Fig. 5. Viscosity profiles as function of temperature for different aqueous formulations containing (a) 14-6-14 GS;(b) 14-6-14 GS + PHPA; and (c) 14-6-14 GS + PHPA + SiO2. Fig 5(d) shows the pseudoplastic character of aqueous fluids, evident from viscosity versus shear rate plots at 303 K.
Flooding experiment results
Core-flooding experiments are necessary to determine secondary and tertiary recoveries with different formulated (aqueous) chemical slugs [60]. In this study, gemini surfactant concentration greater than CMC was chosen to account for adsorption losses. PHPA +/ SiO2 were introduced in 14-6-14 GS based injection fluids as EOR performance enhancers to achieve better oil displacement data. Cumulative oil recoveries for different fluid systems were investigated as a function of injection pore volume, as presented in Fig. 6. During water-flooding process, 45-47% of the original oil in place (OOIP) was extracted. However, residual oil remained trapped within reservoir pore-throats owing to gravity effect, inertia and capillary forces. Once ≥ 95% water cut was achieved, recovery profile flattened. Thereafter, gemini surfactant/polymer/silica slug was injected as the first stage of EOR to improve oil production efficiency. The second stage of EOR incorporated flooding with chase water to maintain pressure differential and ensure continuous displacement of forward-moving oil bank. Tertiary oil recoveries of ~15 % was achieved during {14-6-14 GS + chase water} flooding, which subsequently improved to ~17% and ~18% for {14-6-14 GS + PHPA + chase water} and {14-6-14 GS + PHPA + SiO2 chase water} systems respectively.
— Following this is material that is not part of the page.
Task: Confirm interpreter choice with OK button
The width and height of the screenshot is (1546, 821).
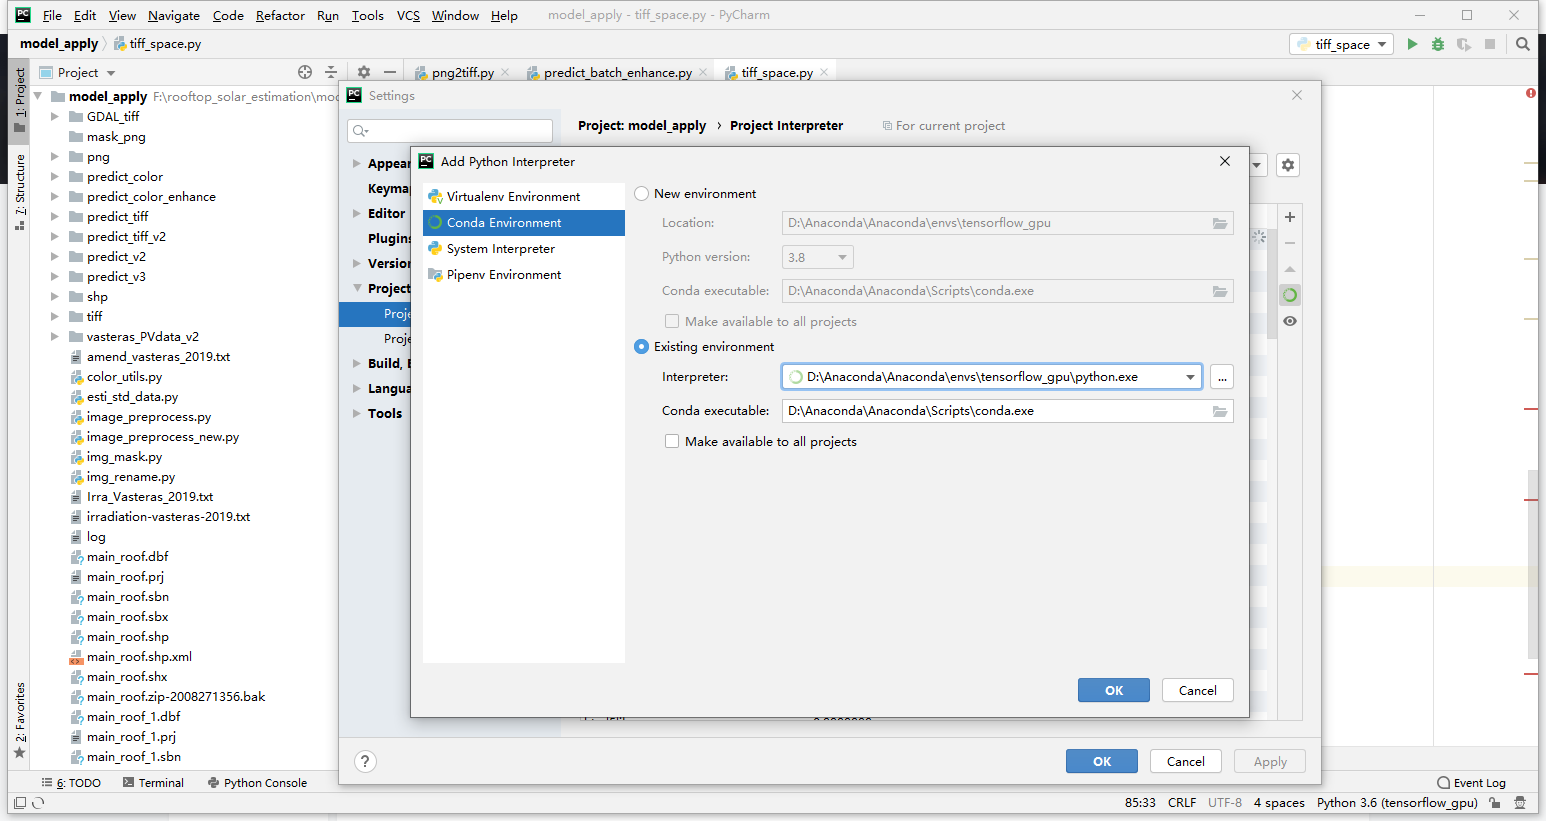Action: [1113, 690]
The secondary and tertiary flooding data results were employed as input data for (CMOST) assisted history-matching functions, discussed in subsequent sections [18,19,27,37].
Fig. 6. Oil recovery performance of aqueous surfactant/polymer/nanoparticle solution in core-flooding systems.
  1. STARS Modelling approach for Coreflood Simulation
  2. Core Model Building
The STARS (CMG) tool replicates a cylindrical sandstone core with volume of 91.952 cm3. A Cartesian system was developed with single porosity model, as shown in Fig. 7. A rectangular grid with 100 blocks (each length 0.0874 cm) in I-direction, height (3.243 cm) and width (3.243 cm) was created initially such that its volume is equal to that of laboratory core. The grid pattern was mapped as centroid function along X-axis to obtain appropriate STARS model. In subsequent studies, Case scenarios I, II and III refer to core-flooding simulation models pertaining to {water-flood + surfactant EOR}, {water flood + surfactant-polymer EOR}, and {water flood + surfactant-polymer-nanoparticle EOR} systems respectively.